Intro to Digital Media

An introduction to the use of digital media in the context of contemporary art practice. Students explore content development and design principles through a series of projects involving text, still image and moving image. This class involves critical discussions of studio projects in relation to contemporary art and theory. Core studio materials are provided. Students are responsible for the purchase of additional supplies required for individual projects. Enrollment limited to 14. Instructor permission required.

Colq: T-Representing Animals

This colloquium investigates the space between animal studies and art history. Examining case studies from the early modern period to the present, the class considers questions such as: What constitutes the animal, and how do images shape responses to this question? How and why have artists deployed animals as visual signs? How did the collection of animal specimens in the West both depend on and sustain networks of imperialism?

Colq: T-Age of Louis XIV

Mounting the throne in 1643 and dying in 1715, Louis XIV is the longest-ruling monarch in European history. This course examines how the visual arts served to fashion an extraordinary image of rulership, one already much imitated during that monarch's lifetime. In this period, France rose to both political and cultural prominence throughout Europe, and the institutional structure of many intellectual and artistic endeavors formed an important part of the centralized bureaucracy that came to define the state.

T-Rome

Urban and architectural history of the Eternal City, comprising seven famous hills whose summits and slopes (and the valleys in between) are a cradle of Western civilization. Extensive readings in primary sources and the analysis of works of art of all types help students understand why Rome has constituted such an indispensable and inexhaustible point of emulative reference from the traditional date of its founding (21 April 753 BCE) to the fascist era and beyond. Considered as well is the relationship between city and country as expressed in the design of villas and gardens through the ages.

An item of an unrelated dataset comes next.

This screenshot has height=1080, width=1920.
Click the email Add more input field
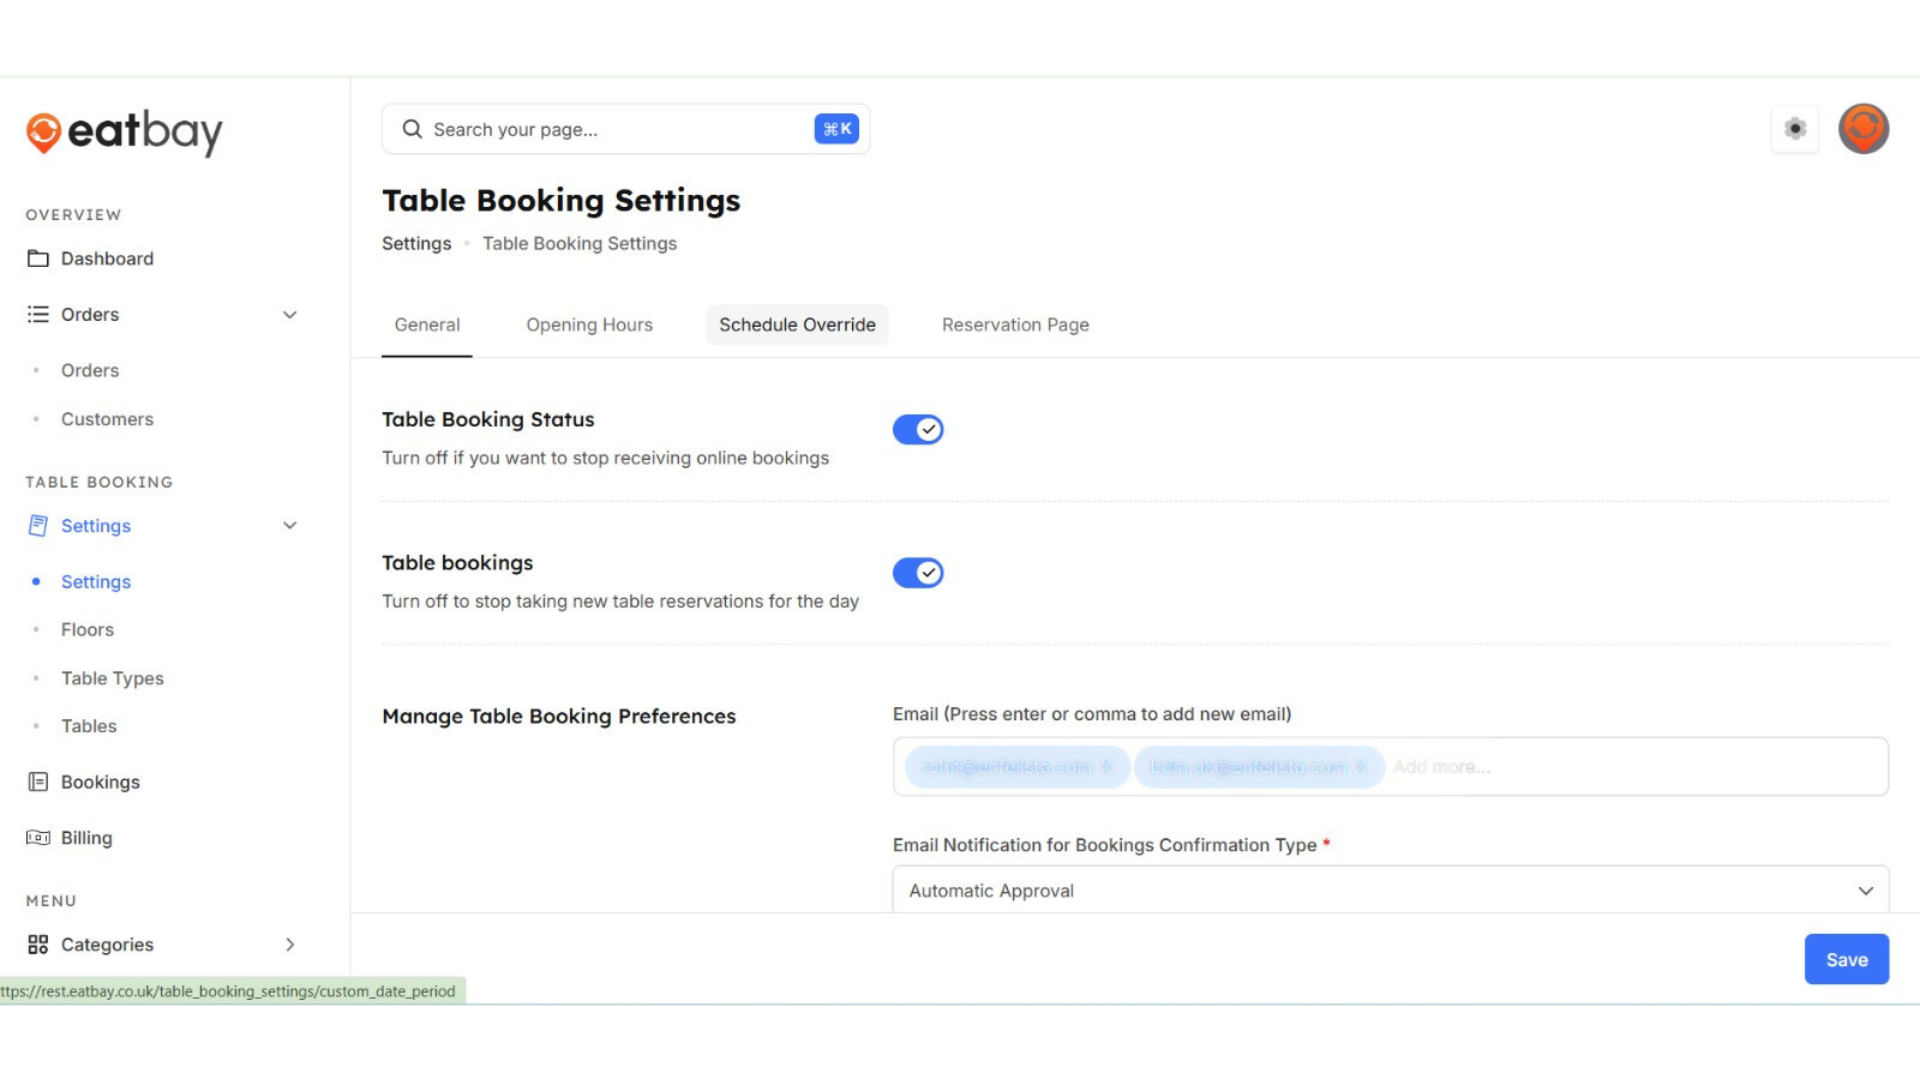point(1600,767)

Modern/Postmodern/Contemporary

This course examines global artistic tendencies since 1945 in their art-historical and socio-historical contexts. The class considers such developments as American abstraction and the rise of New York, neo-dada, pop, minimalism, conceptual art, earthworks, the influence of feminism, postmodernism, the politics of identity, conceptions of the site and the institution, global publics and the global culture of art, and the theoretical issues and debates that help to frame these topics.

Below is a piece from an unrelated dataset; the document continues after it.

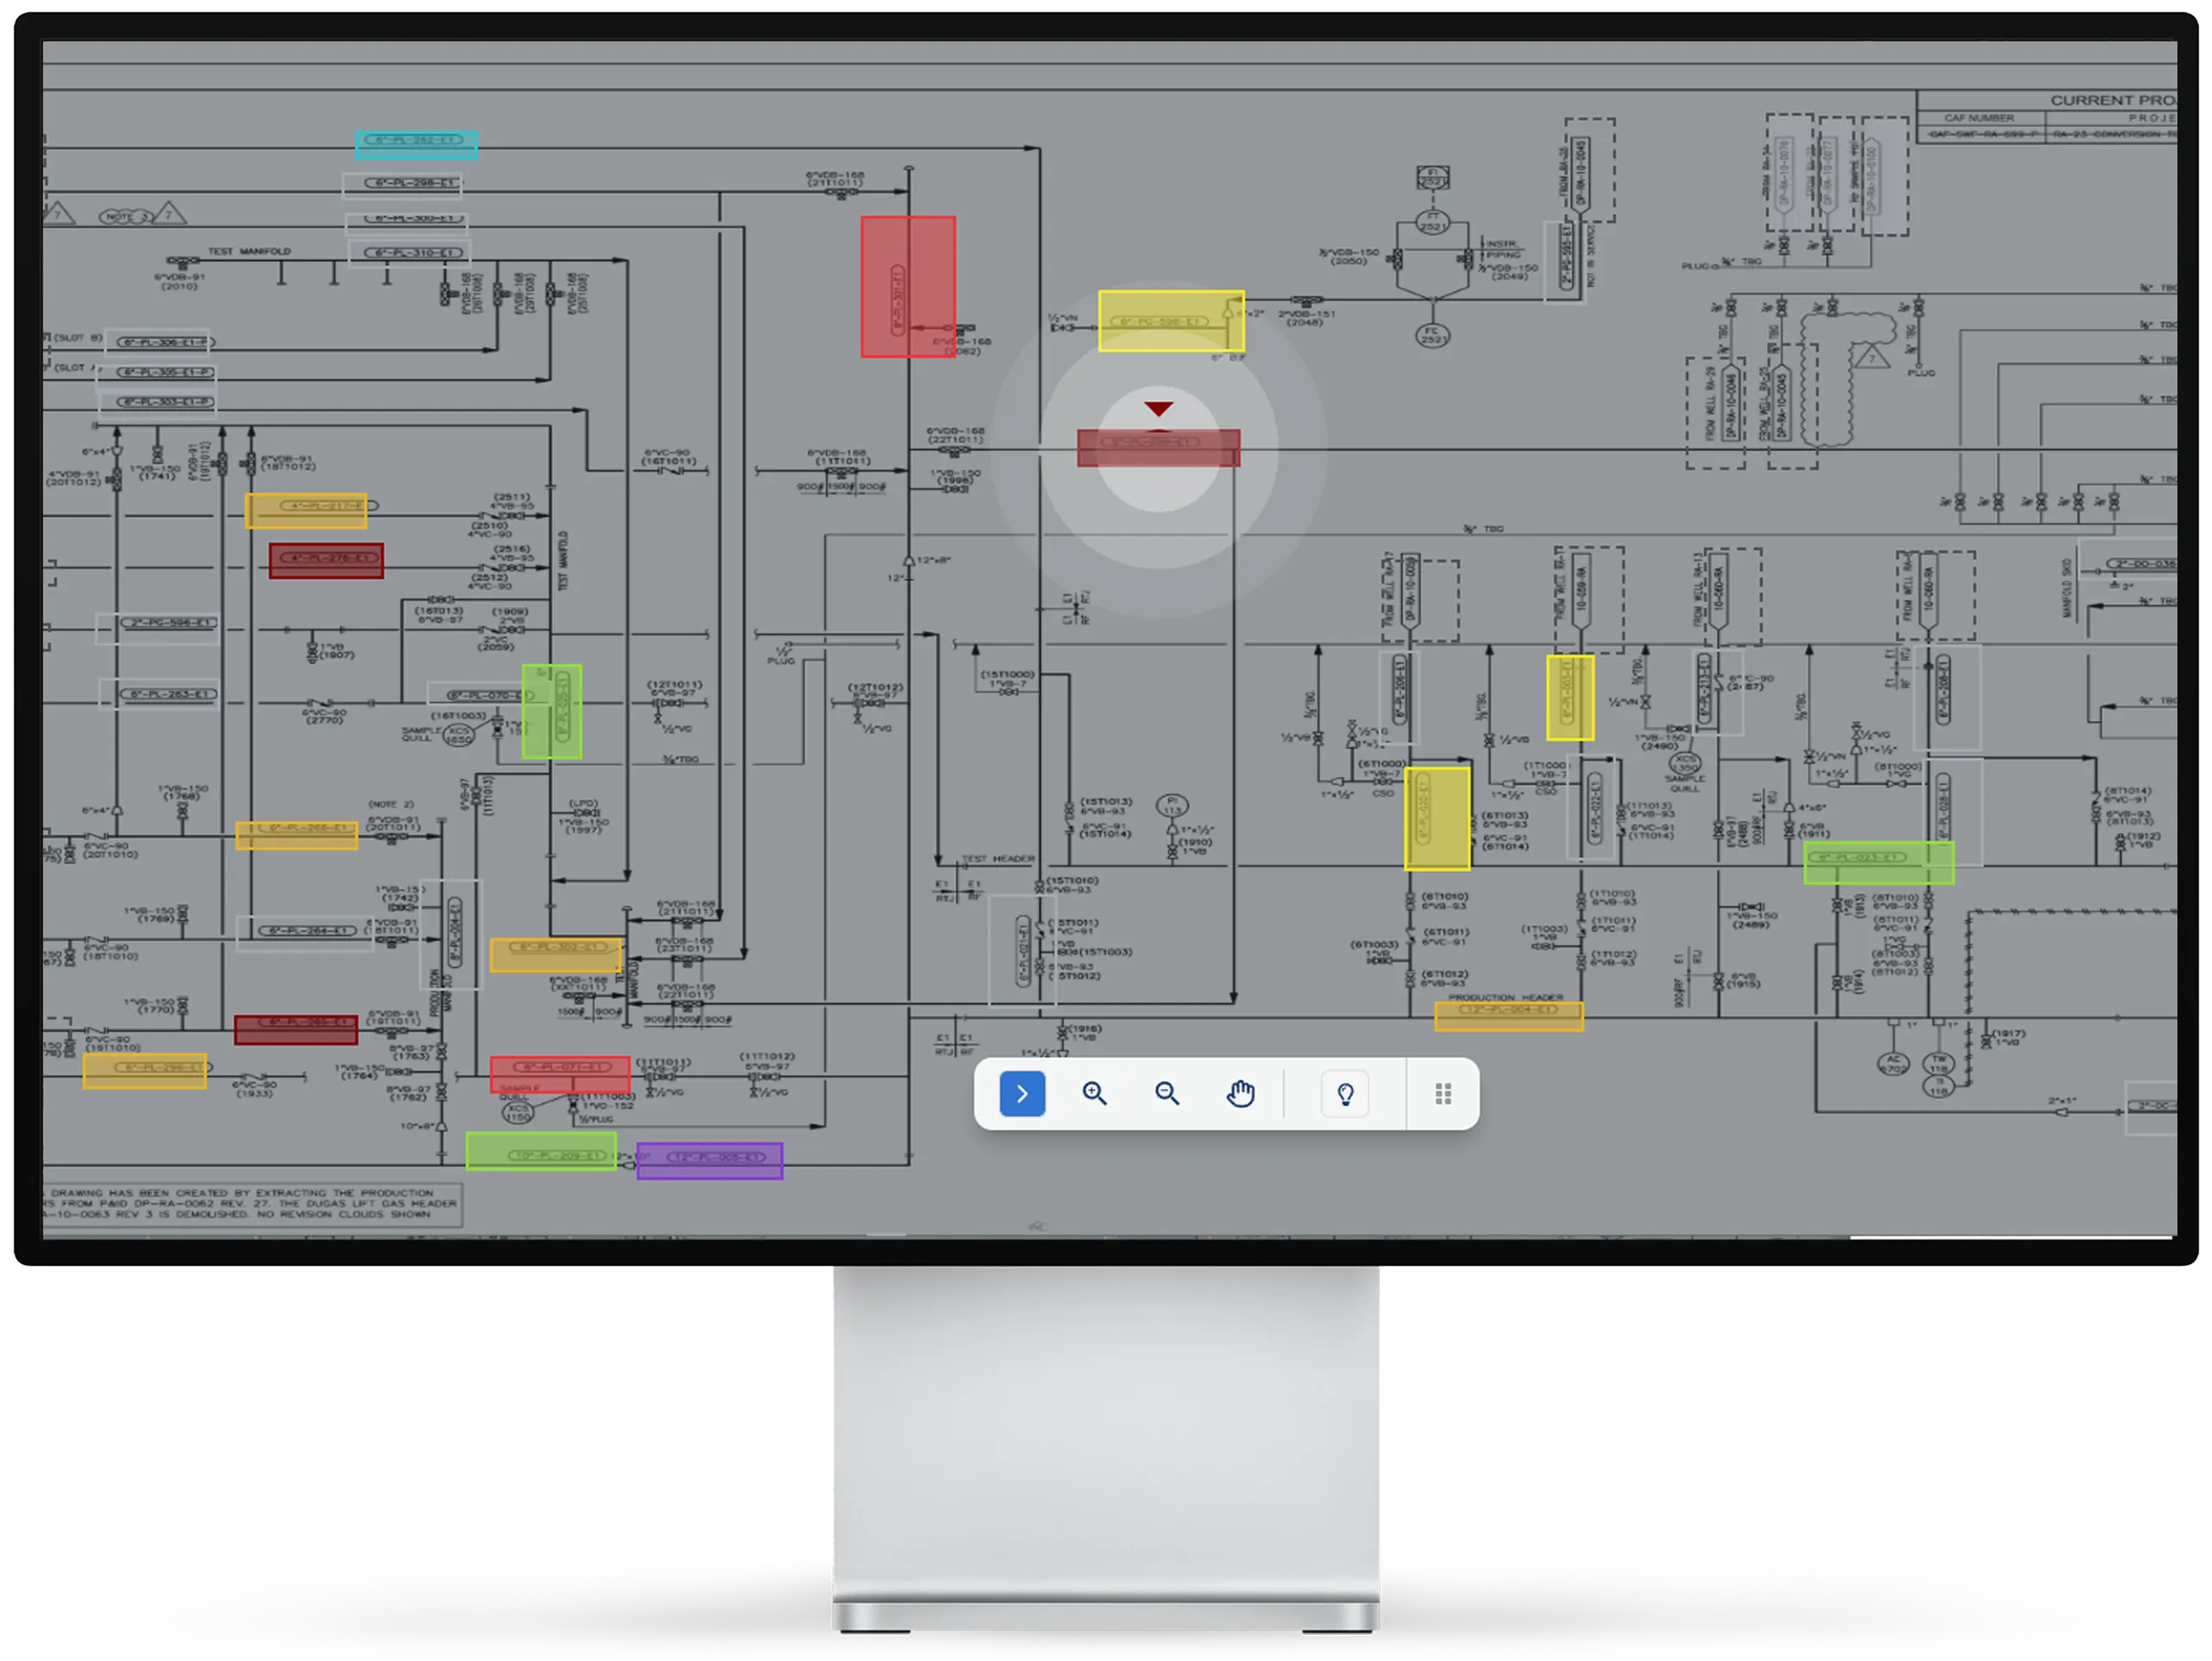The image size is (2212, 1661).
Task: Click the tall red vertical highlight box
Action: point(908,286)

Architectures of Collecting

In what spaces are collections—of art and artifacts, plants and animals, papers and memories—held? What physical spaces have been created to house, preserve, sequester, and display such things? Upon what conceptual and infrastructural practices does collecting depend? To consider these questions, this class focuses on case studies from 1500-present, drawn from across the world: museums of ethnography and racial justice, private houses and public gardens, seed banks and aquaria.

Colq:ArtHist:Theories,Methods

The meanings ascribed to art and architecture from any culture or period turn upon the interpreter’s preoccupations and methods. This course examines contemporary debates within the discipline, locating them within the field’s own history. The class asks: what kinds of knowledge do historians of art and architecture produce and legitimize? What kinds of questions do they ask, and what means do they use to answer them?

Art and Its Histories

This course explores how art and architecture have profoundly shaped visual experiences and shifting understandings of the past and present. Featuring different case studies, each section includes work with original objects, site visits and writings about art.

Advanced Arabic I

In this course students achieve an advanced level of proficiency in Modern Standard Arabic, with exposure to one Arabic colloquial variety, using the four-skills (reading, writing, speaking, listening) approach. Students read within a normal range of speed, listen to, discuss and respond in writing to authentic texts by writers from across the Arab world. Text types address a range of political, social, religious, and literary themes, and represent a range of genres, styles, and periods.

Intermediate Arabic I

This is a communication-oriented course in Arabic at the intermediate level, incorporating both Modern Standard and colloquial Arabic and providing students with an opportunity to hone their skills in speaking, listening, reading and writing. Students expand their ability to create with the language while reenforcing fundamentals and expanding their knowledge of vocabulary, grammar and culture. In addition to in-class teamwork, students produce a variety of essays, presentations and skits throughout the semester. Prerequisite: ARA 101 or equivalent. Enrollment limited to 18.